Problem => Given the records below, would you repeat exactly the lines that begin at the one containing "This screenshot has width=1024, height=555." and end at the one containing "Tap the whistle", inclusive?

*** Begin section ***

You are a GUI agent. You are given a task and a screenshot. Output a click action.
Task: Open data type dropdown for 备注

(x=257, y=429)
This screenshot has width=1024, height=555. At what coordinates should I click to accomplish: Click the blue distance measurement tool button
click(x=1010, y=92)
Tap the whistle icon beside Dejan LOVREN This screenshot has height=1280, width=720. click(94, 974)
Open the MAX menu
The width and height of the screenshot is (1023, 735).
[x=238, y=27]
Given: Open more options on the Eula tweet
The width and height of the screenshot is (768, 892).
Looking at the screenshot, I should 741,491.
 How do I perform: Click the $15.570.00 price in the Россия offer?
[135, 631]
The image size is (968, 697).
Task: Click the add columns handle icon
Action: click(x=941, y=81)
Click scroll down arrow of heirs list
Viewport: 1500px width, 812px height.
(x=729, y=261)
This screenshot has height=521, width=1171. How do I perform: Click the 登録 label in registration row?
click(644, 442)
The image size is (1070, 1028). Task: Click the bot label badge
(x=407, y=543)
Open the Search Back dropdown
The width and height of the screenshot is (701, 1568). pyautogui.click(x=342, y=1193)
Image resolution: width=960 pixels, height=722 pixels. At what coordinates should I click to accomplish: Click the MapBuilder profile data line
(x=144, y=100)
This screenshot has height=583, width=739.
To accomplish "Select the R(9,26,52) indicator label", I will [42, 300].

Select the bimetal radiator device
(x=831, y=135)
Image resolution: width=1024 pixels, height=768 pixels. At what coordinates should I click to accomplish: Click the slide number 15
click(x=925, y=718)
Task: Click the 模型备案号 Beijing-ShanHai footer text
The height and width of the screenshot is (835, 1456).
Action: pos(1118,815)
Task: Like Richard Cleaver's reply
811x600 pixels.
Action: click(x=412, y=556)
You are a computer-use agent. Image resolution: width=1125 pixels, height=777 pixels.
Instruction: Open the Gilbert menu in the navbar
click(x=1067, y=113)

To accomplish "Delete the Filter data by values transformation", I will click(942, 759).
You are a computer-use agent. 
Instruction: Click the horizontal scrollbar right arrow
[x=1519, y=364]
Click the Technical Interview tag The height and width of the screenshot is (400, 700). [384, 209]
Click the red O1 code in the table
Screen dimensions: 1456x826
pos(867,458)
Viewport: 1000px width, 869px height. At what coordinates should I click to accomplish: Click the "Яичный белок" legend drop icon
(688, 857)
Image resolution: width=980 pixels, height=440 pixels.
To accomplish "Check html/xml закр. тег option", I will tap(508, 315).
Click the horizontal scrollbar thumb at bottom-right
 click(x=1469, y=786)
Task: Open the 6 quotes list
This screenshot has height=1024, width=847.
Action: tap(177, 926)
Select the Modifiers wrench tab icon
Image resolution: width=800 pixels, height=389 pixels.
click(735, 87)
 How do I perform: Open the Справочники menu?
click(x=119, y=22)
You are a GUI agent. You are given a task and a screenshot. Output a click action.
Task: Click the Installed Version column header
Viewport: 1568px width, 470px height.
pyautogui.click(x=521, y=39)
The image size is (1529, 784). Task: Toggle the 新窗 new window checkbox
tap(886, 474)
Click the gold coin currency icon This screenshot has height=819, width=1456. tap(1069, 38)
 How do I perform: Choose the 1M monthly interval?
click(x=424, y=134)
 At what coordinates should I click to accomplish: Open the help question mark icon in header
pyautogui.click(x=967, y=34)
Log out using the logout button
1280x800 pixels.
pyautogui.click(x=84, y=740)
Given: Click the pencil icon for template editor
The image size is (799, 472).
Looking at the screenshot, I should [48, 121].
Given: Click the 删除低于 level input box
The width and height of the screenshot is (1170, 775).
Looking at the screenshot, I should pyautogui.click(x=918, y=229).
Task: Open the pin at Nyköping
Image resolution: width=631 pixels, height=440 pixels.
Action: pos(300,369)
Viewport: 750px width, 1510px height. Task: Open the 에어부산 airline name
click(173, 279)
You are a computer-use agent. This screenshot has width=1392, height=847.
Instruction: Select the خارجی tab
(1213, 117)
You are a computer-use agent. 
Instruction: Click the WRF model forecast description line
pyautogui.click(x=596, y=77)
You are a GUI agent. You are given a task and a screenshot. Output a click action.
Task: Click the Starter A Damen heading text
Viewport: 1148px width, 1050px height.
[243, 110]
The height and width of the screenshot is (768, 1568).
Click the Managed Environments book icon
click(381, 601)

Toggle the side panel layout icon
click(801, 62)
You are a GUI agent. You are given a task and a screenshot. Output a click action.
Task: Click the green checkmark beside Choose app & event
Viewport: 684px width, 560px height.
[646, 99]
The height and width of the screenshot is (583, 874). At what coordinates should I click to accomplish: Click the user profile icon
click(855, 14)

*** End section ***

Response below =>
This screenshot has width=1024, height=555. At what coordinates should I click to accomplish: Click the blue distance measurement tool button
click(x=1010, y=92)
Tap the whistle icon beside Dejan LOVREN This screenshot has height=1280, width=720. click(94, 974)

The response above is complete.